Makes 2 pints demi-glace
- 6-10 wild duck or 3-4 wild goose carcasses, with some meat still attached (like wings and necks)
- 20-30 duck feet, or 1 pig’s foot
- A little olive oil
- Kosher salt
- 2 chopped onions
- 4 chopped carrots
- 5 chopped celery sticks
- Stems from 1 bunch parsley
- Large sprig of fresh thyme or 1 tablespoon dried
- Large sprig rosemary or 1 tablespoon dried
- 1 tablespoon cracked black pepper
- 4 bay leaves
- 4 garlic cloves, peeled and smashed
- 1 tablespoon crushed juniper berries (optional)
- Coat the duck carcasses with the olive oil and salt well. Set aside for 15 minutes while you heat the oven to 400 degrees. Alternatively, grill the duck carcasses over high heat until well browned. If you are roasting, put the duck or goose carcasses in a large roasting pan and cook at 400 degrees for 30-45 minutes, or until well browned.
- Meanwhile, chop the duck feet with a cleaver or heavy chef’s knife, or score the pig’s foot all over. This opens the feet up to the broth, so all that collagen can get into it. This is what makes the concentrated broth set up solid. Do not skip the feet!
- Once the carcasses are roasted, remove and chop them into large pieces with poultry shears or a large chef’s knife or cleaver. You’re doing this to be able to fit them all into your stockpot. Stuff the duck carcasses into your largest stockpot and cover by 1-2 inches with cold water. Add the feet to the pot.
- Bring the stock to a bare simmer – do not let it boil – and skim any froth that surfaces. Do this as many times as needed. Simmer the stock for 4-8 hours. You can stop now if you’d like and pick up the process the next day.
- Once the stock has simmered for 4-6 hours, add all the vegetables, herbs and spices. Simmer this for 90 minutes to 2 hours — no longer.
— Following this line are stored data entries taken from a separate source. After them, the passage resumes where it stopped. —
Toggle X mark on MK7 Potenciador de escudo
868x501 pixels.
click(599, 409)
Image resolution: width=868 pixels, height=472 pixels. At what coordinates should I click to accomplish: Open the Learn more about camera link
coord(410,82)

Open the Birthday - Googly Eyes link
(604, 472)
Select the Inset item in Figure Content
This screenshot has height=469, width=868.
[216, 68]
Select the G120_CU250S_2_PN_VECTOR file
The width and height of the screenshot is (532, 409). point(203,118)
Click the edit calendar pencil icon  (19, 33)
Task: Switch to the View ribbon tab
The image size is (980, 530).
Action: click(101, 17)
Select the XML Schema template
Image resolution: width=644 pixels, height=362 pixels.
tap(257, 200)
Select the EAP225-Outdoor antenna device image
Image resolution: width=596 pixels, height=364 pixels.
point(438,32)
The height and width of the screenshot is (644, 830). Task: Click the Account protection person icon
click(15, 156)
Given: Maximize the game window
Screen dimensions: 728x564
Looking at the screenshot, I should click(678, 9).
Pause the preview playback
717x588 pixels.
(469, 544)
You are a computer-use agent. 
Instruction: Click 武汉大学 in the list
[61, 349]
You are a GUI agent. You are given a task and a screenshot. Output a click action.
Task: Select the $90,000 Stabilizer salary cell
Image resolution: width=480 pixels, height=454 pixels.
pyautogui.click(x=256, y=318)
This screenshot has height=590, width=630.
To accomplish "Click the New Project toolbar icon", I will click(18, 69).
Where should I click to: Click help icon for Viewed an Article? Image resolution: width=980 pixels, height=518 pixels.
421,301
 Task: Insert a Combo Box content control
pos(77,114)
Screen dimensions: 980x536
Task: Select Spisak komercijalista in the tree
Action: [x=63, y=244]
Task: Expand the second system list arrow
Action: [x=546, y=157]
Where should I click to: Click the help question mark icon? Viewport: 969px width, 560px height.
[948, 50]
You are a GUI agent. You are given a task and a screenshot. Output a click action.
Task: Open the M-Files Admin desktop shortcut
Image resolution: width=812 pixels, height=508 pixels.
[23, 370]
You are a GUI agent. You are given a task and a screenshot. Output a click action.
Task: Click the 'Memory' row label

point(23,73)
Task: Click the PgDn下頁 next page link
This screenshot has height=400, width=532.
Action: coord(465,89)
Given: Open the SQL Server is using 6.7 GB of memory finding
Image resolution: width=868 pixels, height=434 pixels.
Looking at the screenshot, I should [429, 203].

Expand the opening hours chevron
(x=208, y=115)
- Strain the stock. First pull all the bones and things out with tongs, then use a Chinese spider strainer or slotted spoon to fish out the smaller bits. Finally, pour the stock through a fine-mesh sieve lined with cheesecloth (or a paper towel) into another large pot. You might need more than one pot. This is another place where you can stop and pick up the process later.
- Once you have your finished stock, you should have something on the order of 2 gallons. Now a normal demi-glace recipe would have you split the stock and make a sauce espagnol out of one half, then combine it with the other half after you’ve already added some more herbs and aromatic things. I see no reason to do this. Instead, move the pot off-center to a burner set on low heat: This will concentrate the impurities you will need to skim off all on one side of the pot. Skim frequently.
- Let this simmer down for at least 6 hours. I usually have started this whole process in the morning, and by evening have my nice stock. This final reduction process I let go on overnight. In the end, you should have a clear, thick broth. Pour this into small containers, and refrigerate. It should set up and become a gelatin.